> _Prompt_: All that should appear is the run of lines from the one containing "Click the Assets icon in sidebar" through the end of the records, each repeated exactly.

> _Exercise material_:
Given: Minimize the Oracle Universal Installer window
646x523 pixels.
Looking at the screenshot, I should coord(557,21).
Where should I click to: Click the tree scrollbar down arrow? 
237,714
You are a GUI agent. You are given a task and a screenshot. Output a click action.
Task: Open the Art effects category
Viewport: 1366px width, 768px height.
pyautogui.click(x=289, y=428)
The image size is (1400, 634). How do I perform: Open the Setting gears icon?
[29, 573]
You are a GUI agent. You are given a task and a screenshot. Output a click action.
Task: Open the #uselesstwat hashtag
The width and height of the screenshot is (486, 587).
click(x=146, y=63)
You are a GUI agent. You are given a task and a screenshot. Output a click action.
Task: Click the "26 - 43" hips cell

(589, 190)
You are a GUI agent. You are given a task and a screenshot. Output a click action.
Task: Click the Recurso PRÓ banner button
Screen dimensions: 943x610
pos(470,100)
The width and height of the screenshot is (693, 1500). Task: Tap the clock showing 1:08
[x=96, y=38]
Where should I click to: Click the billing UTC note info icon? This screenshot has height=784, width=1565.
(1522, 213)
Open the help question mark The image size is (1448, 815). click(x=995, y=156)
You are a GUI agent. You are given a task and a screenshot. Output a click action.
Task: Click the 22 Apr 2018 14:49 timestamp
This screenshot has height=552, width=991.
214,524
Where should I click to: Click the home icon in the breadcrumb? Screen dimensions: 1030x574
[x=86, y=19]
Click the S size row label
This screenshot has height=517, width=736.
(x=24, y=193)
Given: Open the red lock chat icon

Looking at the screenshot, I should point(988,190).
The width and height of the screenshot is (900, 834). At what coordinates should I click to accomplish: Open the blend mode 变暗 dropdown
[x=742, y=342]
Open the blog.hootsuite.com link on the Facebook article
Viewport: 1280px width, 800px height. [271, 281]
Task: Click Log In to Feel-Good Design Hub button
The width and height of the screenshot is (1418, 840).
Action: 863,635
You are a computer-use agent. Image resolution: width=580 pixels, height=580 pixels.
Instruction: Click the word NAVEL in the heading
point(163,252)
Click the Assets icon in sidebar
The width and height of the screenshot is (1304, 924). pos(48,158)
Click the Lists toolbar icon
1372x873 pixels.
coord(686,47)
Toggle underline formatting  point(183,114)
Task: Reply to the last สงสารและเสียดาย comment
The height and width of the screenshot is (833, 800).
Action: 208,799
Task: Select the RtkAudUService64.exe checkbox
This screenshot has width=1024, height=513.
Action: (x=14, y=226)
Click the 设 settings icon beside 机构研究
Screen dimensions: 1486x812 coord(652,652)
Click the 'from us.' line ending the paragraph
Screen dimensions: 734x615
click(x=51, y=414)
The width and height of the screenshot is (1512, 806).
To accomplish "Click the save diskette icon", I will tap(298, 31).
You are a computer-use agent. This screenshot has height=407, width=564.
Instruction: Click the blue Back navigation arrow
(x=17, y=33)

> _Output for this task_:
Click the Assets icon in sidebar
The width and height of the screenshot is (1304, 924). pos(48,158)
Click the Lists toolbar icon
1372x873 pixels.
coord(686,47)
Toggle underline formatting  point(183,114)
Task: Reply to the last สงสารและเสียดาย comment
The height and width of the screenshot is (833, 800).
Action: 208,799
Task: Select the RtkAudUService64.exe checkbox
This screenshot has width=1024, height=513.
Action: (x=14, y=226)
Click the 设 settings icon beside 机构研究
Screen dimensions: 1486x812 coord(652,652)
Click the 'from us.' line ending the paragraph
Screen dimensions: 734x615
click(x=51, y=414)
The width and height of the screenshot is (1512, 806).
To accomplish "Click the save diskette icon", I will tap(298, 31).
You are a computer-use agent. This screenshot has height=407, width=564.
Instruction: Click the blue Back navigation arrow
(x=17, y=33)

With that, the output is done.